Malgré tout, ces gentils toutous sont loin d’être les bienvenus dans tous les endroits extérieurs.
On a voulu faire un petit état de la situation dans la province à l’heure où adopter un pitou est plus trendy que jamais et où le plein air a la cote.
Les chiens et les milieux naturels: une relation qui tire de la patte
Quand on jette un coup d’oeil aux multiples règlements qui encadrent leur présence, on a parfois l’impression que c’est plus compliqué d’être accompagné d’un pitou dans un parc gouvernemental (fédéral ou provincial) que d’accepter un adolescent de 16 ans dans un bar de Jonquière.
«Rien ne nous avait montré que ce n’était pas une bonne idée d’accueillir les chiens pour l’environnement, parce qu’on ne l’avait tout simplement pas testé jusqu’à ce moment-là.»
Sur le site de Parcs Canada, la règle est claire: les chiens sont permis dans la plupart des sites, mais doivent être tenus en laisse en tout temps. On peut y lire que «les chiens, tout comme les loups et les coyotes, sont une source de stress pour la faune, car ils peuvent être perçus comme une menace». L’instance fédérale affirme également que «des études montrent que les chiens en liberté sont l’une des principales causes des attaques faites par des animaux sauvages».
En gros, laisser Rex sans laisse sur les sentiers du parc national de Forillon pourrait donc non seulement traumatiser une famille d’orignaux, mais aussi vous coûter une amende salée pouvant aller jusqu’à 25 000$… Outch!
Moins accessible aux chiens, en 2016 la SÉPAQ a mis sur pied les premiers projets pilotes afin de permettre aux gens d’amener leur ami poilu dans certains de ses parcs. L’objectif était de «vérifier le niveau de risque que comporte l’admission de chiens» pour la faune et la flore.
«Avant, on y allait avec le principe de précaution. Rien ne nous avait montré que ce n’était pas une bonne idée d’accueillir les chiens pour l’environnement, parce qu’on ne l’avait tout simplement pas testé jusqu’à ce moment-là», explique Simon Boivin, responsable des communications à la SÉPAQ.
À la lumière des résultats majoritairement positifs du projet, la SÉPAQ a pris la décision de permettre la présence de toutous dans la majorité de ses parcs en 2019. Évidemment, plusieurs conditions doivent être respectées si on veut tenter l’expérience, comme tenir en laisse son compagnon, s’assurer qu’il ne jappe pas trop, ramasser ses besoins et rester dans les secteurs où ils sont autorisés.

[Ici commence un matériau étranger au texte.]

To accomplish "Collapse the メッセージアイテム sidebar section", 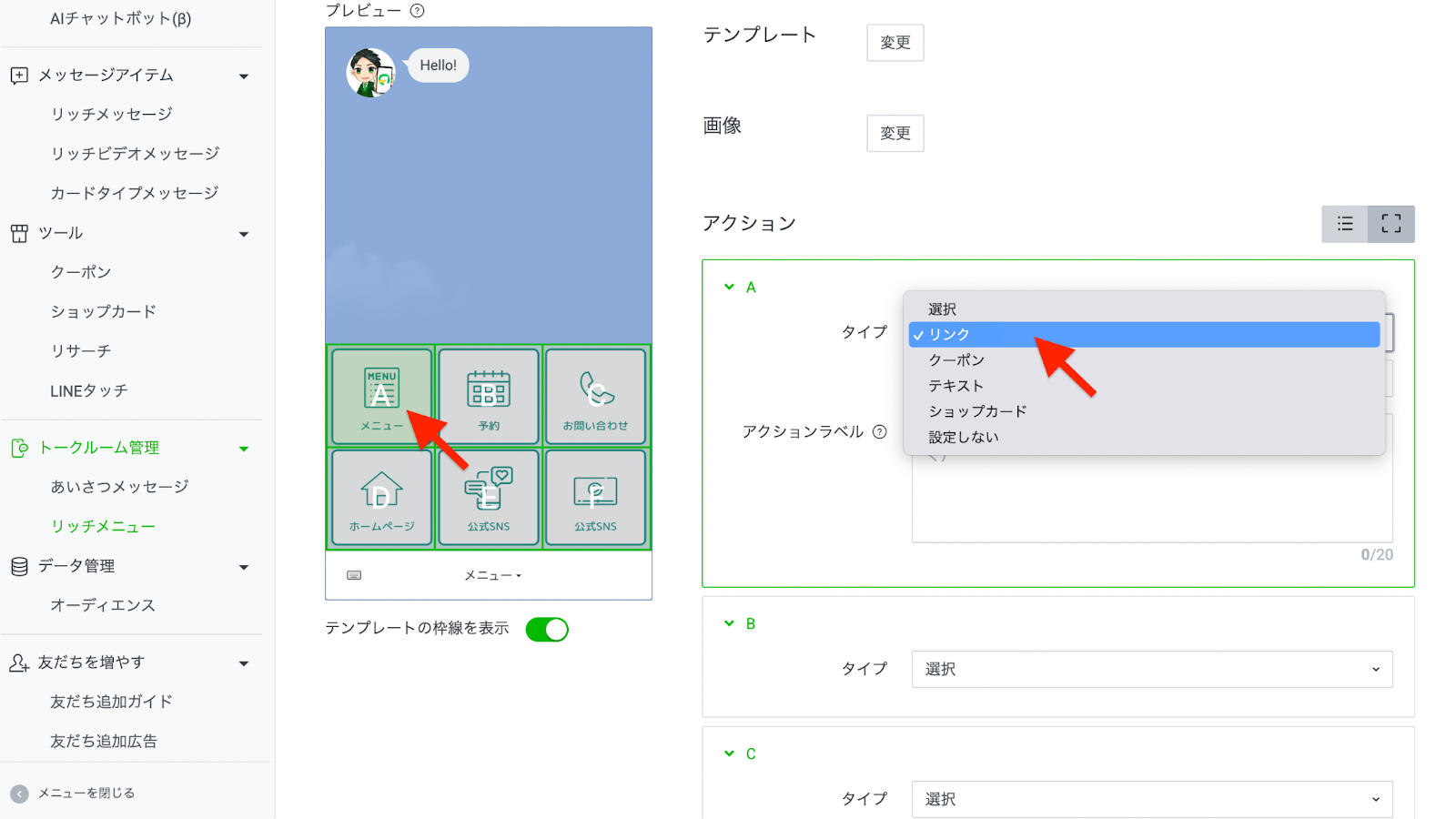I will point(243,76).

Il y a également un aspect humain non négligeable qui explique pourquoi ils ne sont pas nécessairement les bienvenus partout.
Outre les enjeux avec la faune que peut engendrer la présence de canidés sur des sentiers, il y a également un aspect humain non négligeable qui explique pourquoi ils ne sont pas nécessairement les bienvenus partout. «Il y a des gens, pour des raisons qui leur appartiennent, qui n’aiment pas croiser de chiens sur les sentiers. C’est pourquoi on les accepte à plusieurs endroits, mais pas dans tous les sites et tous les sentiers. Même chose pour les campings», explique Simon Boivin.
Et qu’en est-il des parcs régionaux? Certains, comme ceux de la Matawinie, acceptent les bibittes à quatre pattes depuis toujours.
«Au départ, nos parcs sont installés sur des terres publiques. Ils étaient entretenus par des bénévoles, qui tenaient à bout de bras le projet. Ces personnes avaient l’habitude de se rendre sur les sentiers avec leurs chiens. Ça aurait été difficile de les interdire à l’inauguration», raconte David Lapointe, le directeur général de la société des parcs de la Matawinie, qui estime qu’un visiteur sur trois vient accompagné d’un chien.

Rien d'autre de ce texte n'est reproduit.